Ich persönlich halte die einstigen Pläne für nicht mehr zeitgemäß, zu teuer und noch dazu klimaschädlich. Die Einzelheiten lege ich Ihnen gerne dar:

  1. Den Autobahnausbau und -neubauplänen liegen fragwürdige Erhebungen zugrunde: Die Verkehrsstudie, mit der die Ausbaupläne und der Neubau der Rodenkirchener Brücke begründet wird, arbeitet mit Verkehrsdaten aus 2018. In diesem Zeitraum war vor allem der Güterverkehr aufgrund mehrerer Faktoren auf der A4 enorm erhöht. Der gesamte Ost-West- und Süd-Nordwest-Verkehr musste über den südlichen Autobahnring abgeleitet werden, weil die Leverkusener und die Mülheimer Brücke für LKW gesperrt waren und die Zoobrücke durch die Lastenbeschränkung für LKW ab 30 Tonnen nicht nutzbar ist.

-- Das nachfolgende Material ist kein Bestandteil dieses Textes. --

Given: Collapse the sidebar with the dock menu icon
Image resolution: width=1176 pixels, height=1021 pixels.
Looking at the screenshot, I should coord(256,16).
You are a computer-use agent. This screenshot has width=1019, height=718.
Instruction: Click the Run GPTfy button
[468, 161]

Mit dem zeitnahen Abschluss der Arbeiten an der Leverkusener Brücke wird sich die Situation auf der A4 absehbar entspannen.

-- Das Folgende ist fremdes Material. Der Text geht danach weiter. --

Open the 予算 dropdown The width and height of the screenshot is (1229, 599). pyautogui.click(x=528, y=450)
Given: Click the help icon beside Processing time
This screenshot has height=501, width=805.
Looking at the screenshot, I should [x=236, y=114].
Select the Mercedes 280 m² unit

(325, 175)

  2. Wurden die Kosten des Projekts in den vergangenen Jahren schon mit mehreren hundert Millionen Euro taxiert, ist mit erheblichen Kostensteigerungen durch die allgemeine Baukosteninflation zu rechnen. Das führte bei einer anderen geplanten Rheinquerung in der Region, der „Rheinspange 553“, zuletzt zu erwarteten Baukosten von über einer Milliarde Euro. Angesichts des aktuell vordringlichen Bedarfs an Brückensanierungen im Land würden hier finanzielle Mittel und auch planerische Kapazitäten gebunden, die andernorts dringender benötigt werden.

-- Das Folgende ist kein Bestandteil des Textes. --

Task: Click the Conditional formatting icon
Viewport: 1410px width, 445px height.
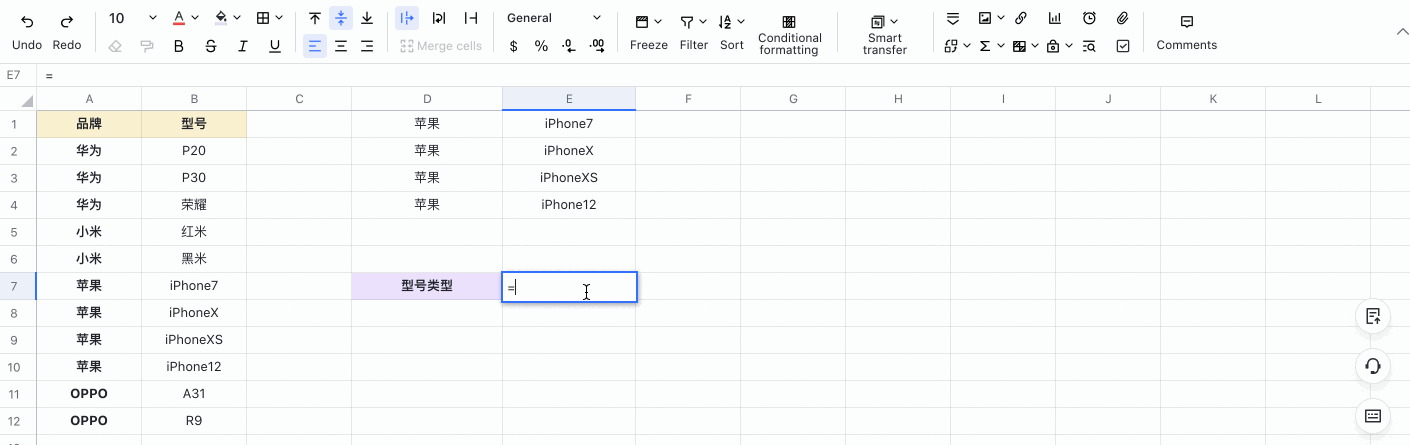Action: point(789,22)
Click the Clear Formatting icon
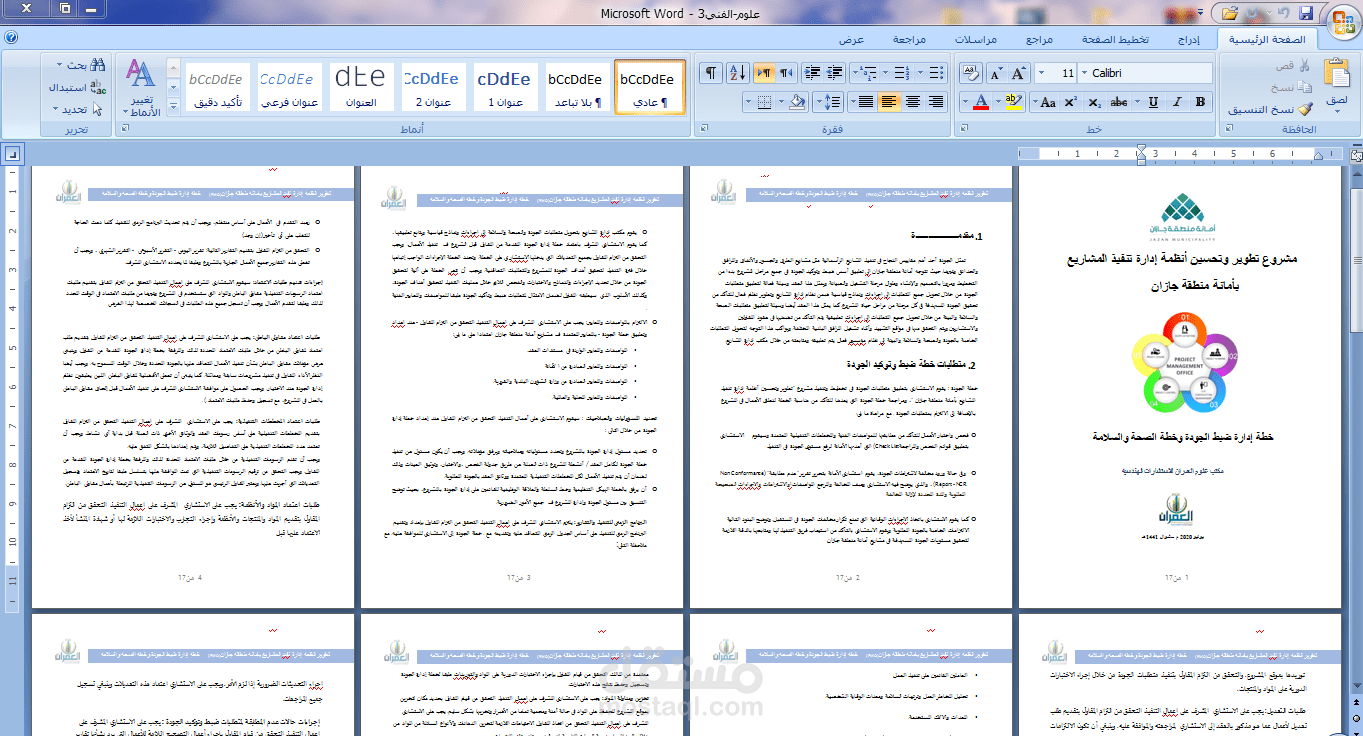 [x=969, y=71]
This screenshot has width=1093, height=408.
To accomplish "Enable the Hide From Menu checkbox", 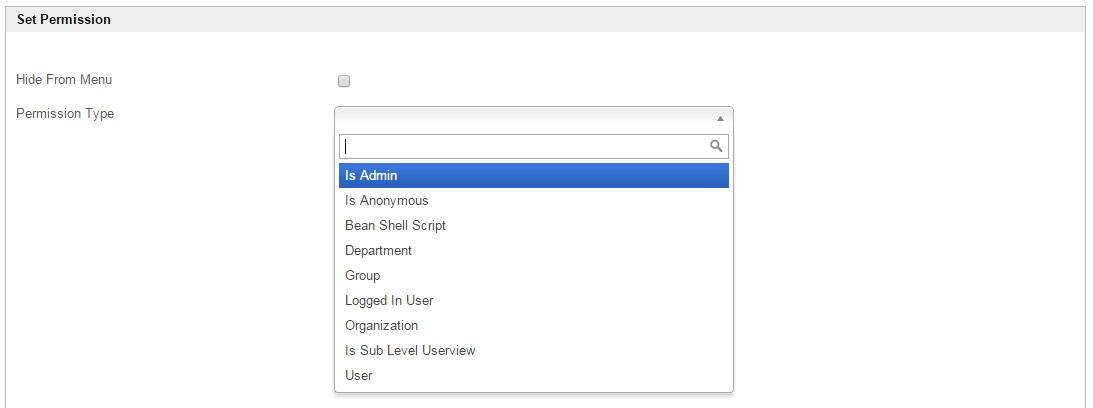I will pyautogui.click(x=344, y=81).
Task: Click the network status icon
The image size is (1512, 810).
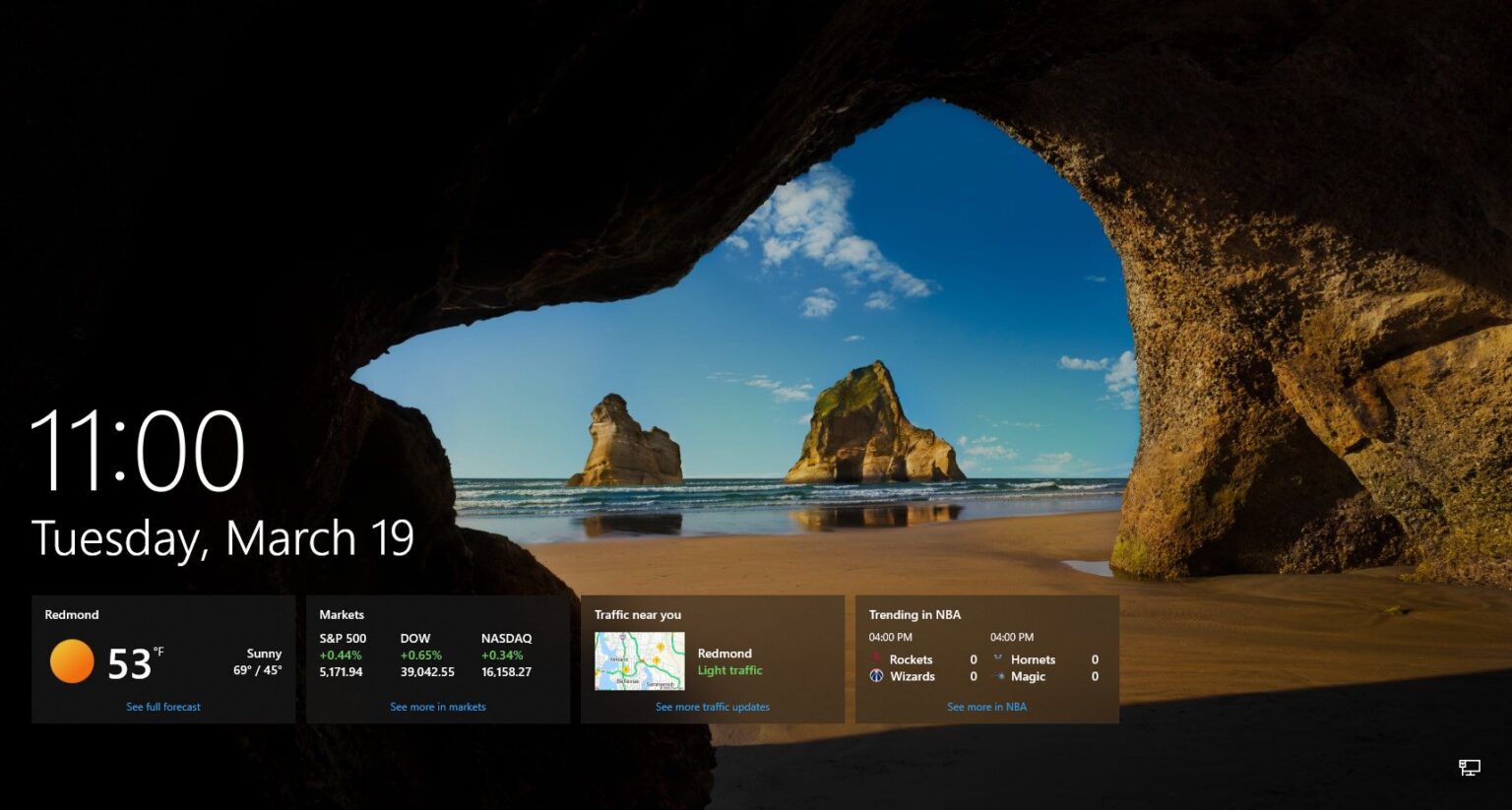Action: [x=1471, y=766]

  3. Wir können und werden unsere Klimaziele im Verkehrssektor nicht durch den Ausbau von Autobahnen erreichen können. Stattdessen braucht es insbesondere die Verlagerung des Verkehrs auf die Schiene, wie sie etwa durch die Verlängerung der Stadtbahn-Verbindung zwischen Bonn, Niederkassel und Köln richtigerweise vorangetrieben wird. Die systematische Stilllegung der Schienenstrecken seit 1990 (insg. 5.400 km) hat zudem dazu geführt, dass 81 Prozent mehr Güter per LKW transportiert wurden (1995-2018). Dies ist eine der wichtigsten Ursachen für Staus auf bestehenden Autobahnstrecken und sollte ein zentraler Ansatzpunkt fortschrittsgeleiteter Verkehrspolitik sein.

Ein Ausbau der A4 auf diesem hochverdichteten Abschnitt – zumal wenn er ohne Rücksicht auf die Auswirkungen auf Mensch und Klima beschleunigt würde –  wäre jedoch kein neuer Infrastrukturkonsens, sondern würde massive Proteste in der Region auslösen.

Ich lade Sie, Herr Minister Wissing, darum herzlich zu einer Besichtigung der Rodenkirchener Brücke nach Köln ein und würde mich freuen mit Ihnen und den vielen engagierten Bürger*innen vor Ort zum Thema Verkehrswende ins Gespräch zu kommen.